Methodology
Before any lever is built, its experiment is written down in full — hypothesis, metric, hyperparameters, and the keep/kill rule — and locked. Only then is it run. This is pre-registration: it stops a result from being reinterpreted after the fact to look like a success. Every rung on the ladder is gated this way.
Calibration. Pre-registration is how the program keeps measured, planned, and conjectured apart. A locked decision rule plus a closed run = measured. A locked decision rule with no run yet = planned. Most rungs are currently the latter.
Each steering lever is gated by a pre-registered prototype experiment with mechanism traps and decision rule before paper-week investment.
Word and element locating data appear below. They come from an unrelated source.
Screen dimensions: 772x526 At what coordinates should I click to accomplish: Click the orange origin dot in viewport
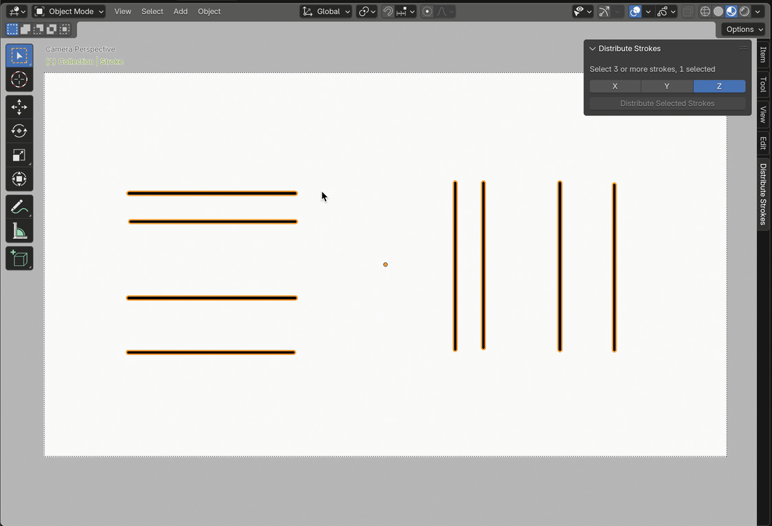(x=386, y=264)
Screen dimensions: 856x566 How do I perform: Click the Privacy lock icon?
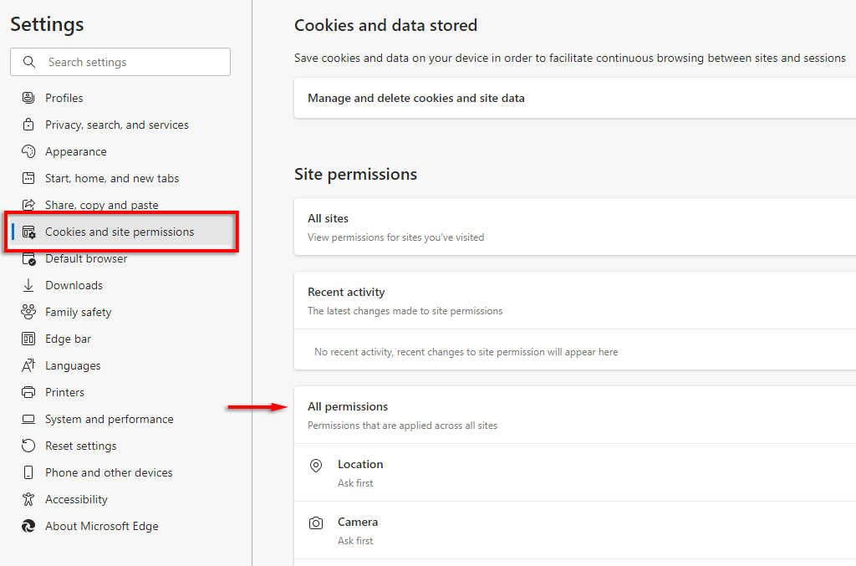click(28, 125)
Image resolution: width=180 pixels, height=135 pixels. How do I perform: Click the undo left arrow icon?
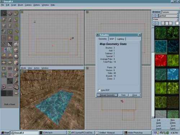[x=4, y=55]
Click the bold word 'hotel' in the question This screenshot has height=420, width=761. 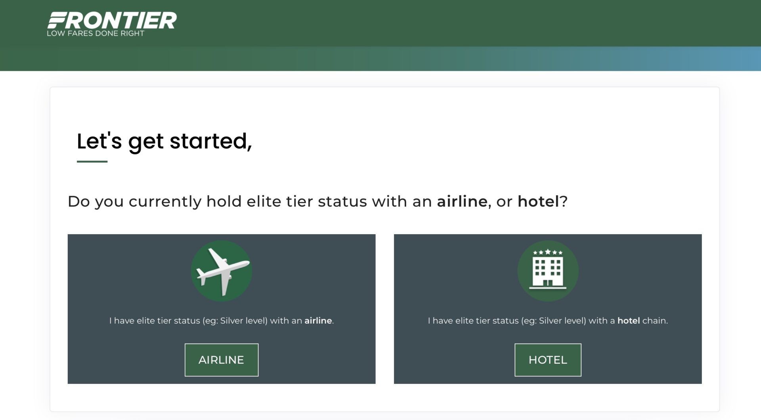pos(538,201)
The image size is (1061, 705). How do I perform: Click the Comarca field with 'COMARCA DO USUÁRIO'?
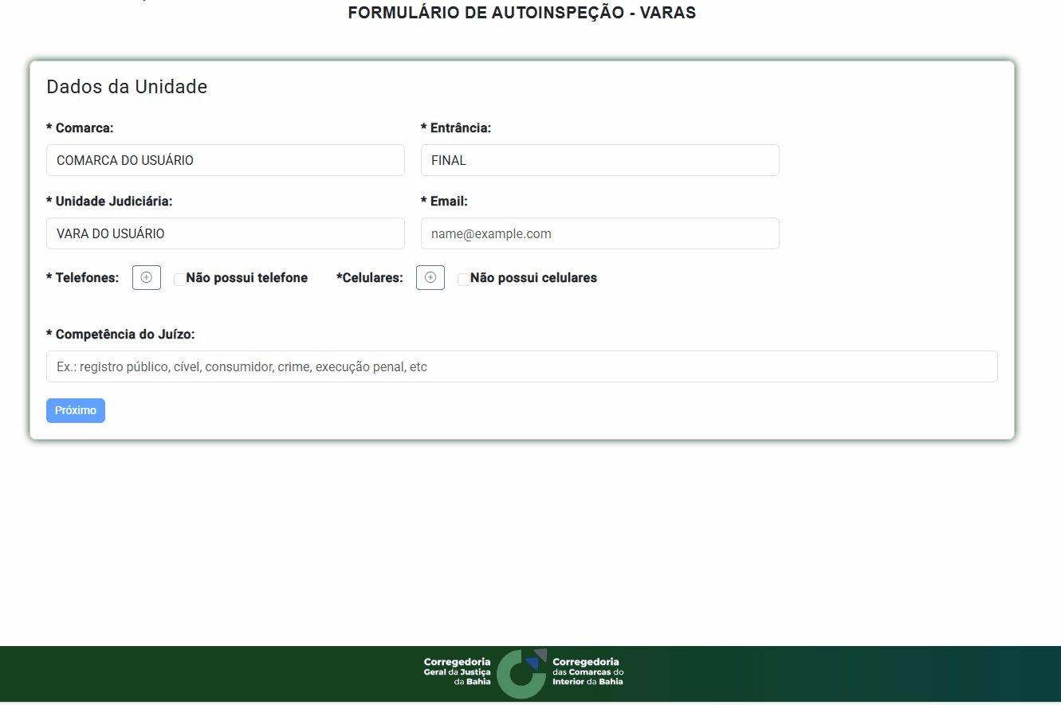(225, 160)
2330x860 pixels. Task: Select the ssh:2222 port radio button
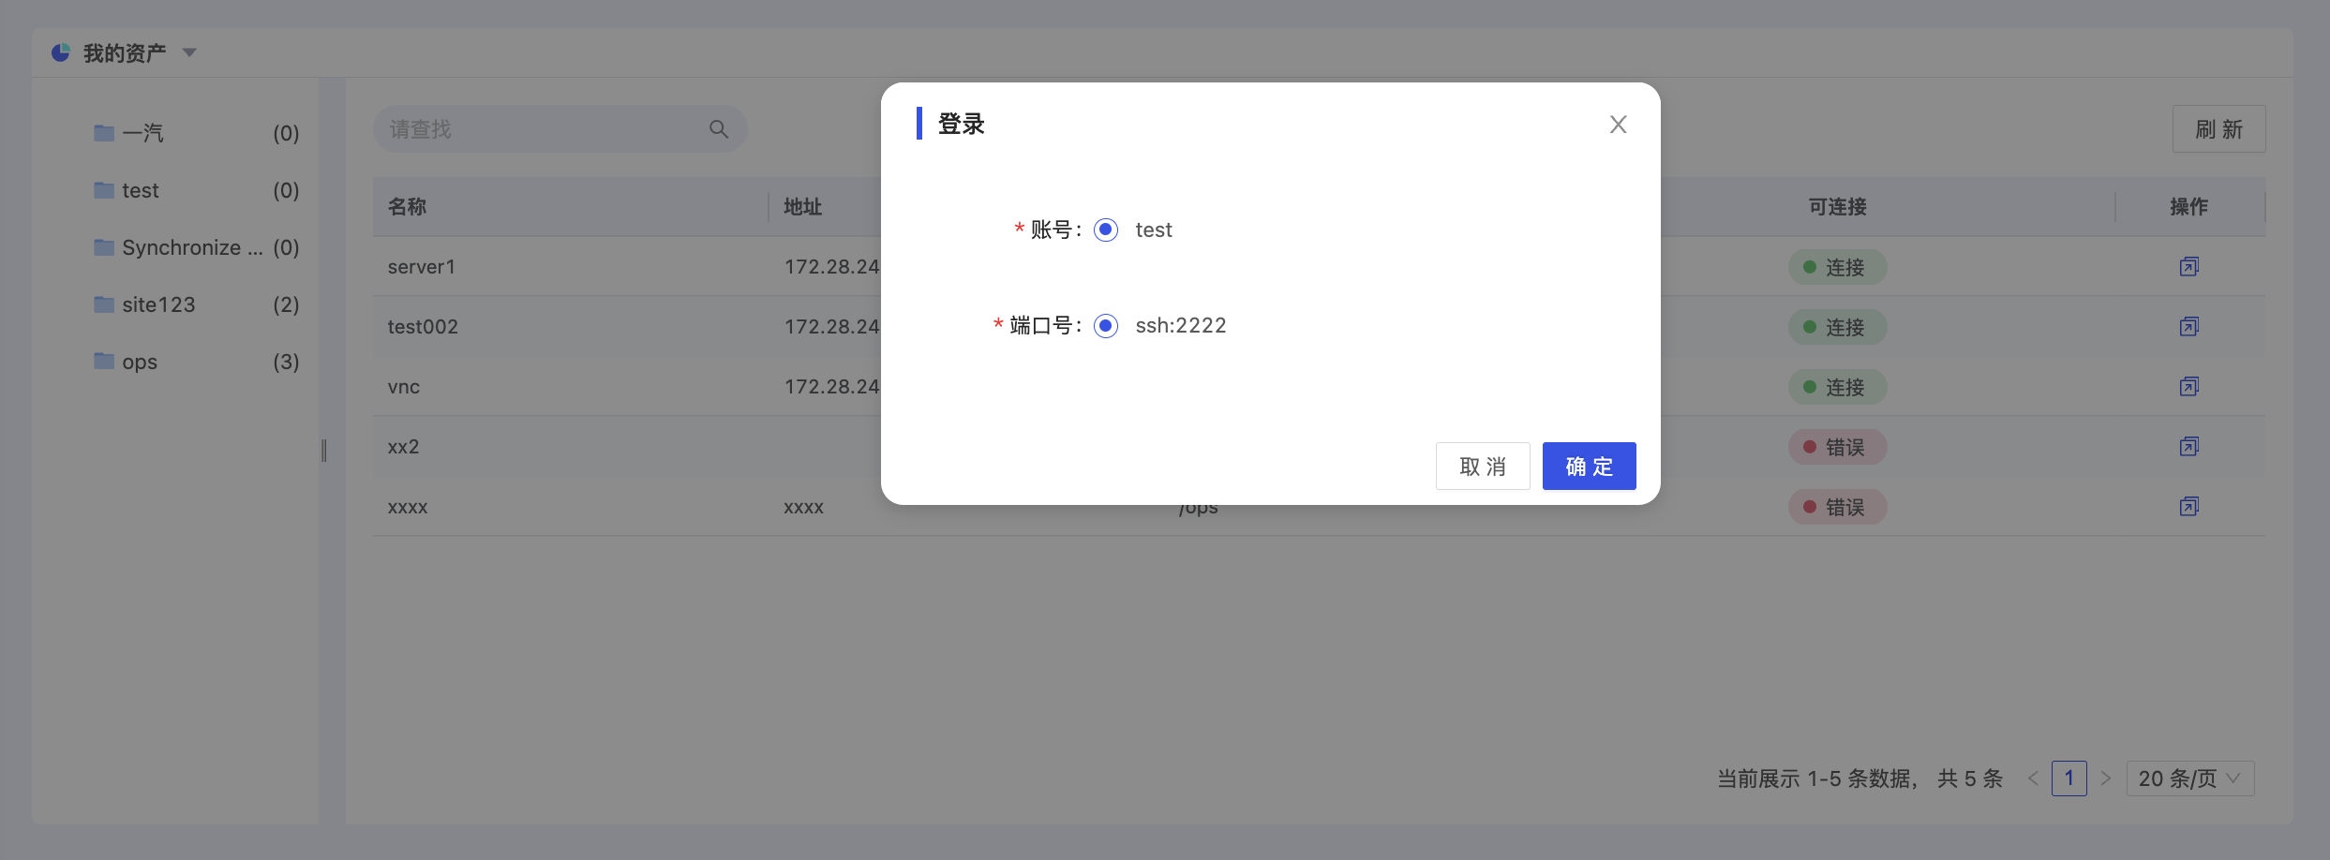(1106, 326)
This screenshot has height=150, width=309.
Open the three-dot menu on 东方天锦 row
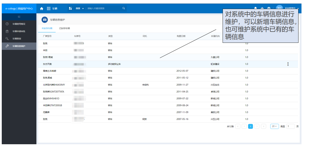pos(288,64)
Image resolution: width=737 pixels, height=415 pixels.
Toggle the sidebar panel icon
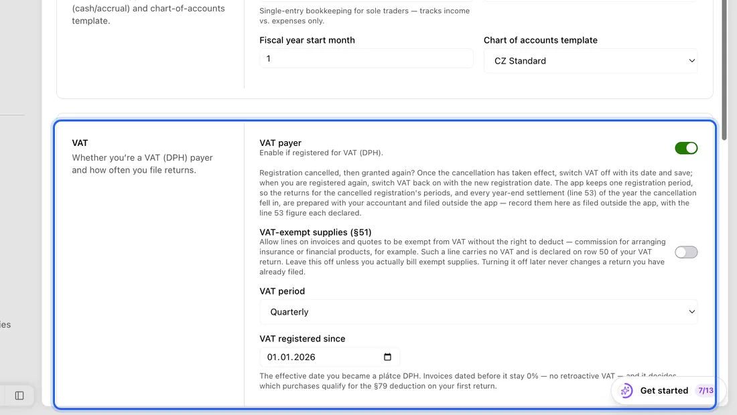point(19,396)
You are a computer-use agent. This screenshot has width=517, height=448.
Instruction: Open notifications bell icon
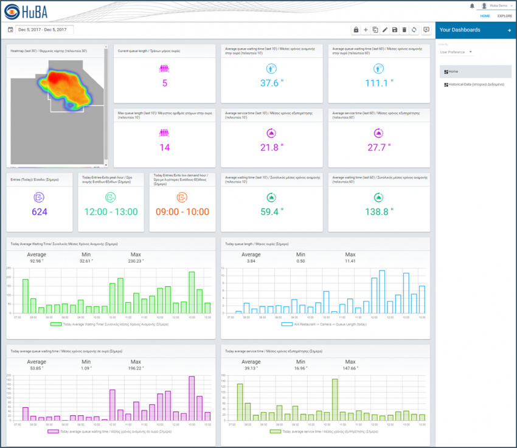(472, 5)
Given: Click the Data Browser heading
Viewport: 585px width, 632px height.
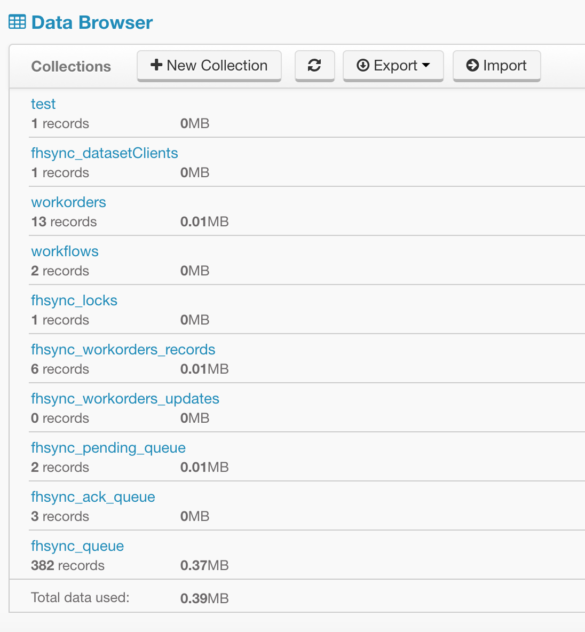Looking at the screenshot, I should tap(92, 22).
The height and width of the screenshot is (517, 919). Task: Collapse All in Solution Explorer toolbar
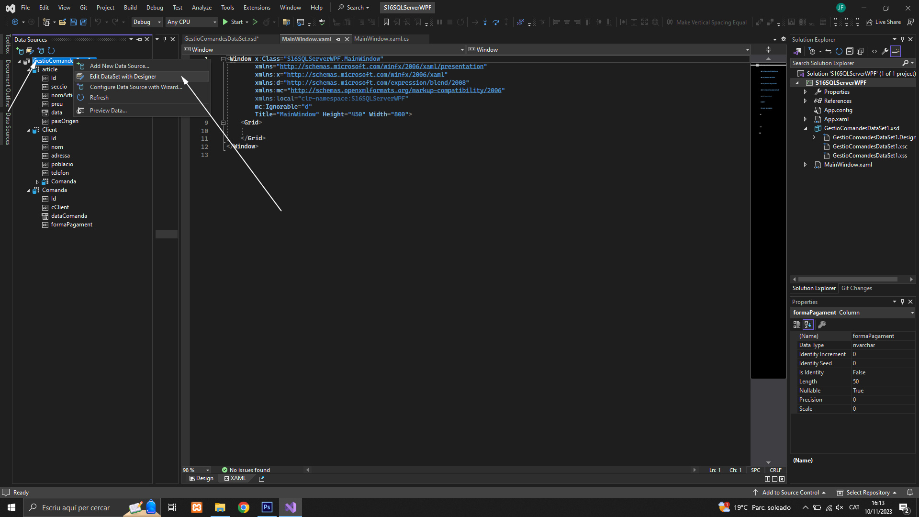tap(850, 51)
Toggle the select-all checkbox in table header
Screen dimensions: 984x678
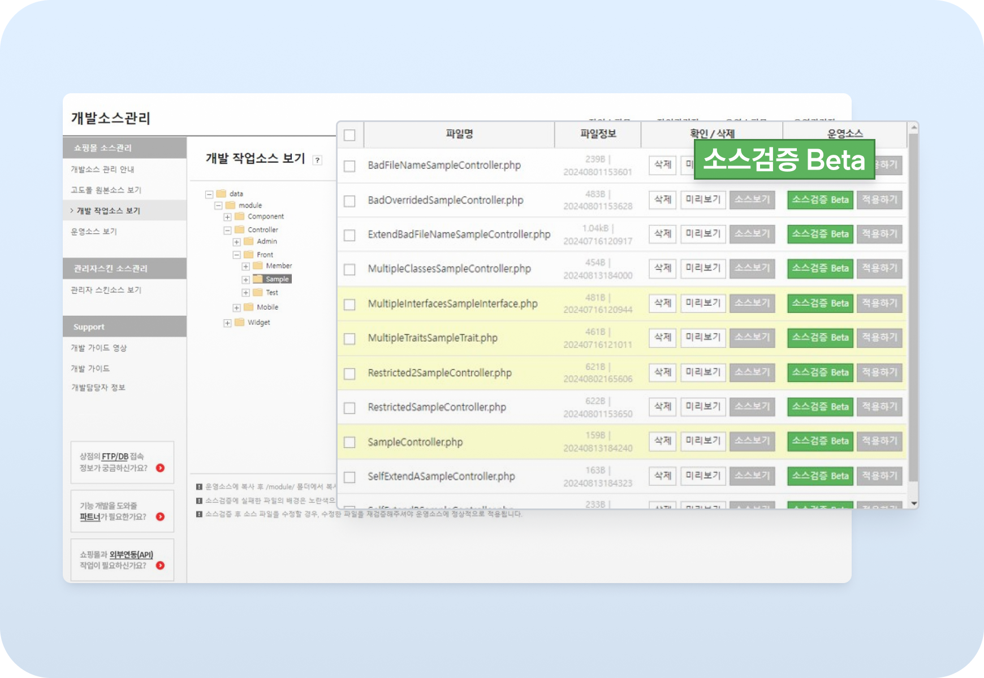349,135
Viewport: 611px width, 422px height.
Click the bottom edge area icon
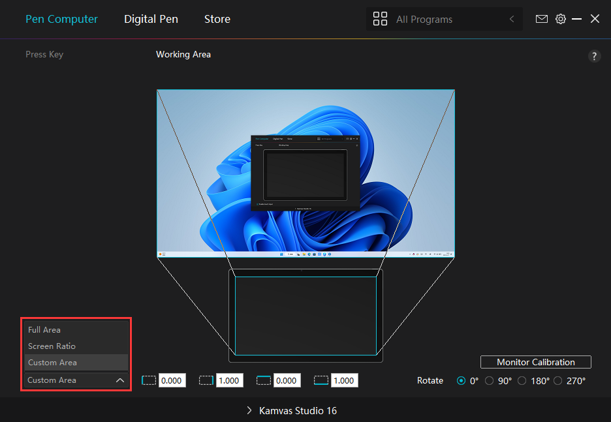click(x=321, y=380)
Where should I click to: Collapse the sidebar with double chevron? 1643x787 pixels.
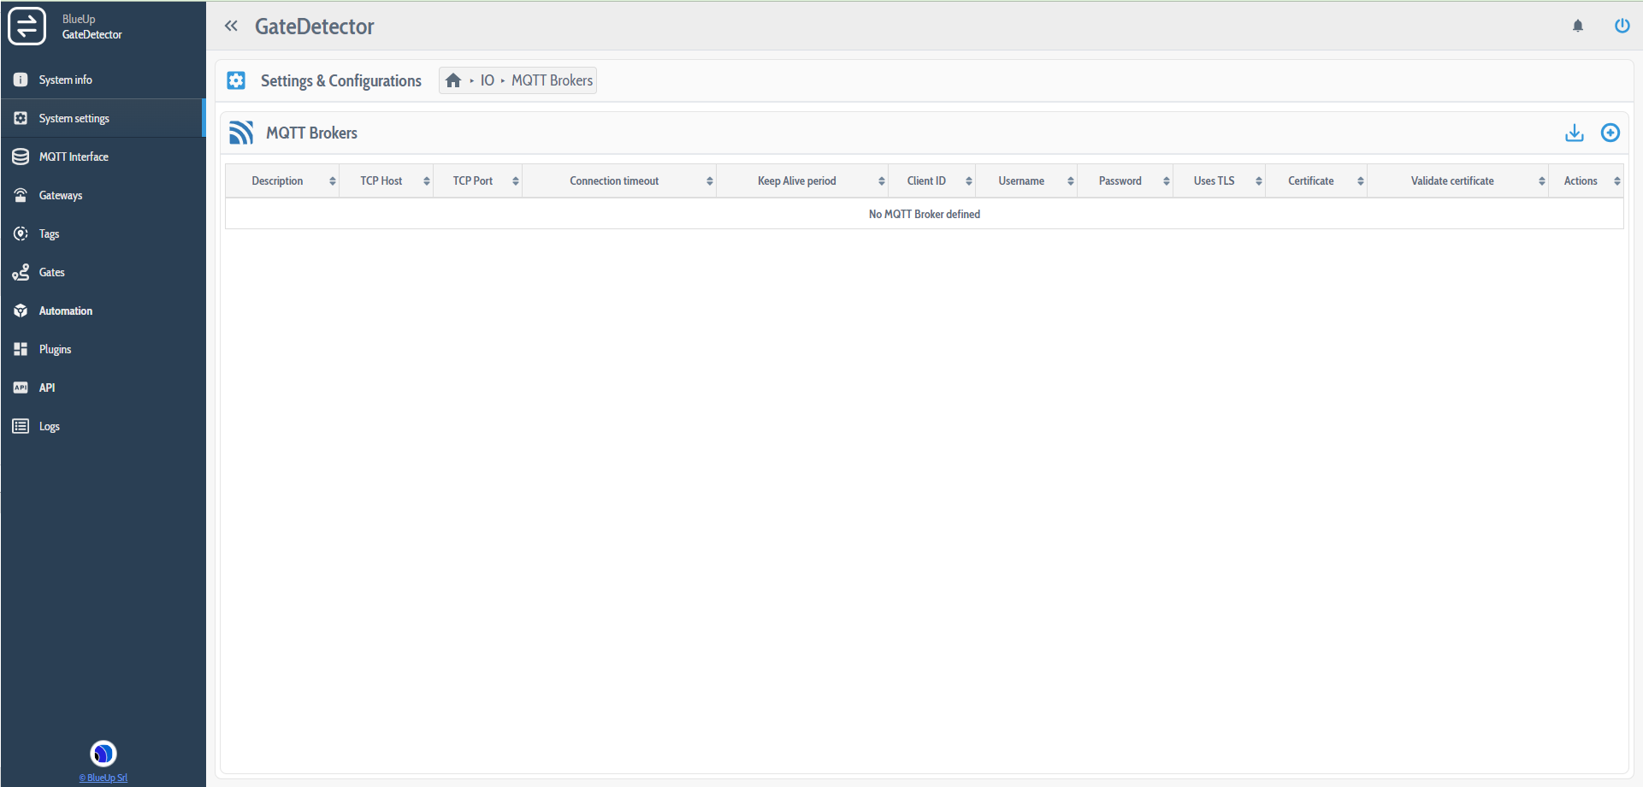tap(231, 26)
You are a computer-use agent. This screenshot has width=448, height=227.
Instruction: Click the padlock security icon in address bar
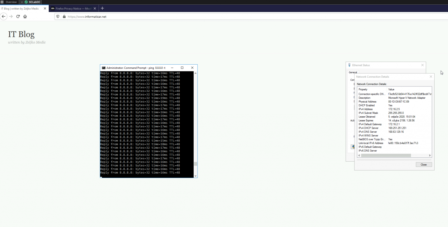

Pre-reg structure (per lever)
H0.md— falsifiable hypothesis + KILL-world predictiontau.json— sha-self-locked hyperparameters (axes, prompts, conditions)power.md— effect-size and sample-size argumentdecision.json— populated post-run with gate evaluationspostmortem.md— written on decision
Trap-and-deepen
Every lever pre-reg includes ≥2 mechanism traps:
- Random null: same mask budget, randomized assignment
- Catastrophic sanity: maximal intervention; must produce qualitative pathology
- Repro sanity: baseline reproduces dense forward pass at machine precision
Trap failures kill the gate even if primary metric passes.
Lean role
Lean theorems act as boundary of trust. These are machine-checked proofs
(in Lean 4) — a different and stronger kind of claim than the empirical results: a
proved theorem is true under its stated assumptions, full stop. Each lever cites
existing correctness theorems (gauge_invariance, topk_route_stability,
gap_preserved_under_perturbation) as a trust boundary; it does not carry its
own new proof obligation. So “the lever cites a proved theorem” must not be read as
“the lever’s steering claim is proved” — the steering claims remain empirical
(measured or planned). Loose-first, tighten-later if a lever ships.
Loop ordering
experimental design → run → interpret via Lean modeling → design next.
Skipping the Lean-modeling step is rejected as empirical autopilot.